Put an out-of-the-box webserver configuration on your machines, do not optimize it at all and your servers will DIE!
The administrator gave his best and reconfigured both webservers as quickly as he could. He threw away the Apache configuration and switched to Lighttpd+FastCGI+Xcache. Later, when we went back online we almost couldn’t stand the pressure anymore. How long will the servers last this time?
The servers did surprisingly well. The load was MUCH lower than before and the average response time was good. After this huge relief we went home and got some sleep. It was already late and we came to the conclusion there was nothing left we could do.
The next days the website was doing rather well, but at peak times it was still close to crash. We spotted MySQL as the bottleneck and called our hoster again. They suggested a MySQL Master-Slave replication with a MySQL slave on each webserver.

Lesson #3 learned

Even a powerful database server has its limits and when you reach them – your servers will DIE!
In this case the database became so slow at some point, that the incoming and queued network connections killed our webservers – again.
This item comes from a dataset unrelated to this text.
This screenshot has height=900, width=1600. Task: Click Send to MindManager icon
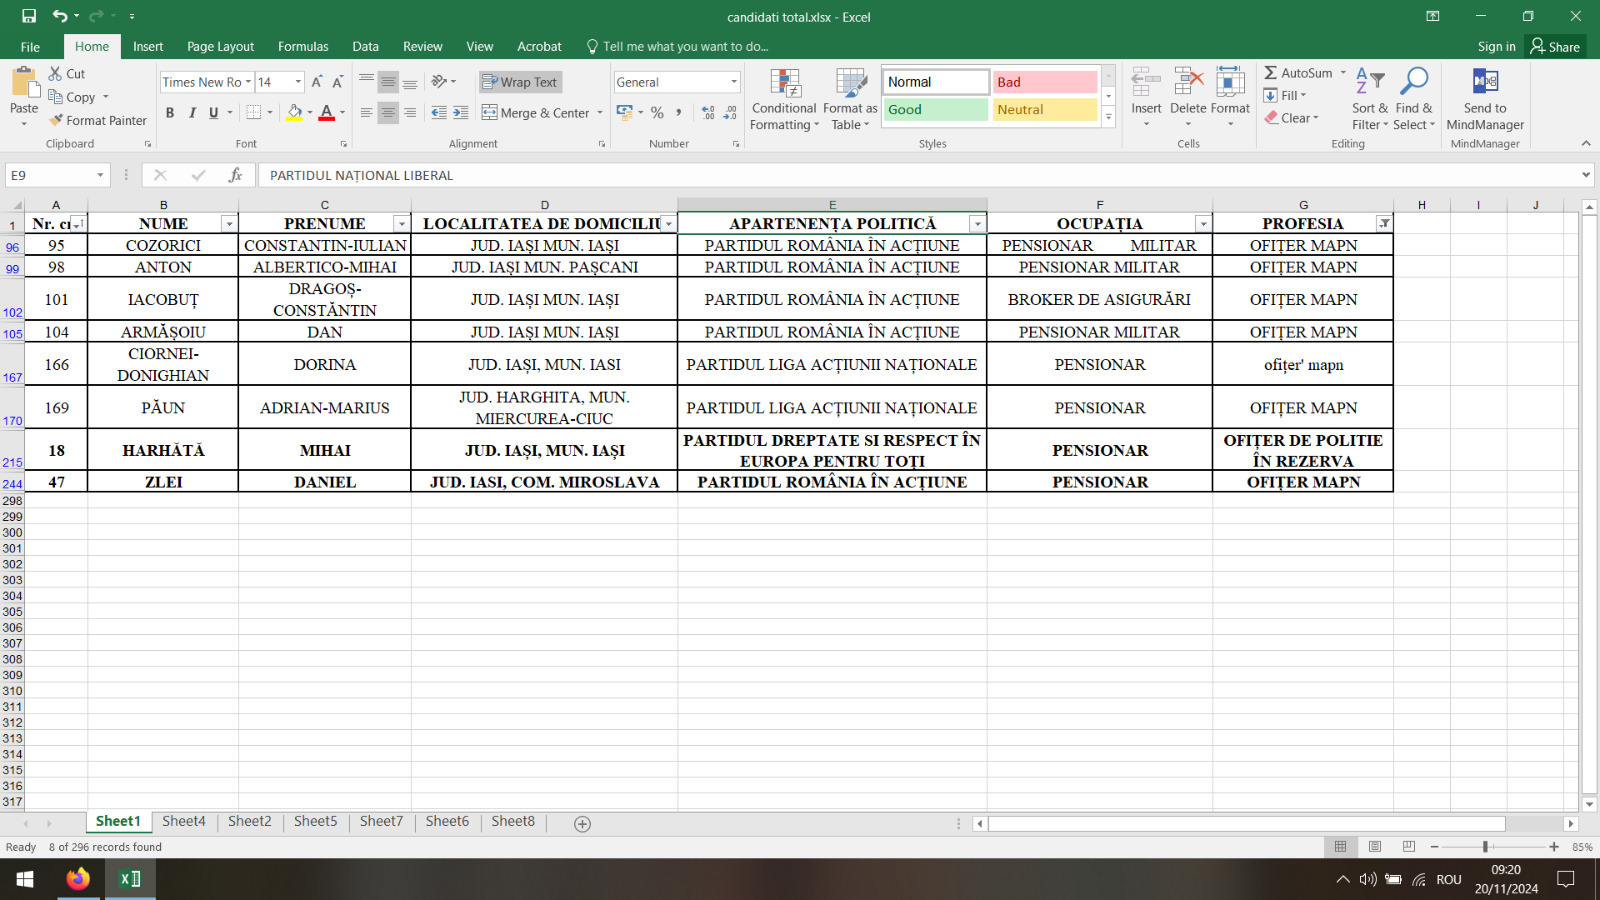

Unfortunately this issue wasn’t easy to fix. The content management system was pretty simple in this regard and there was no built-in support for separating reading and writing SQL queries. It took a while to rewrite everything, but the result was astonishing and worth every minute of suspended sleep.
The MySQL replication really did the trick and the website was finally stable! YEAH! Over the next weeks and months the website became a success and the number of users started to increase constantly. It was only a matter of time until the traffic would exceed our resources again.

Lesson #4 learned

Stop planning in advance and your servers are likely to DIE.
Fortunately we kept thinking and planning. We optimized the code, reduced the number of needed SQL queries per pageload and suddenly stumbled upon MemCached. At first I added MemCached support in some of the core functions, as well as in the most heavy (slow) functions. When we deployed the changes we couldn’t believe the results – it felt a bit like finding the Holy Grail. We reduced the number of queries per second by at least 50%. Instead of buying another webserver we decided to make even more use of MemCached.

Lesson #5 learned

Forget about caching and you will either waste a lot of money on hardware or your servers will die!
It turned out, that MemCached helped us to reduce the load on the MySQL servers by 70-80%, which also resulted in a huge performance boost – also on the webservers. The pages were loading much quicker!
Eventually our setup seemed to be perfect. Even on peak times we didn’t have to worry about crashes or slow responding pages anymore. Did we make it? No! Out of the blue one of the webservers started having some kinda hickups. Error messages, white pages and so on. The system load was fine and in most cases the server worked, but only in “most cases”.

Lesson #6 learned

Put a few hundred thousand small files in one folder, run out of Inodes and your server will die!
Yes you read it correct. We were so focused on MySQL, PHP and the webservers itself that we didn’t pay enough attention to the filesystem. The Smarty cache file were stored on the local filesystem – all in one single directory. The solution here was putting Smarty on a dedicated ReiserFS partition. Furthermore we enabled the Smarty “use_subdirs” option.
Over the past years we kept optimizing the pages. We put the Smarty caches into memcached, installed Varnish to reduce the I/O load for serving static files more quickly, switched to Nginx (Lighttpd randomly produced error 500 messages), installed more RAM, bought better hardware, more hardware… this list is endless.

Conclusion

Scaling a website is a never ending process. As soon as you fix one bottleneck you’r very likely to stumble into the next one. Never ever start thinking “that’s it, we’re done” and lean back. It will kill your servers and perhaps even your business. It’s a constant process of planning and learning. If you can’t get a job done on your own, because you have a lack of experience and/or resources – find a competent and realiable partner to work with. Never stop talking with your team and partners about the current issues and the ones that might arise in (near) future. Think ahead and be proactive!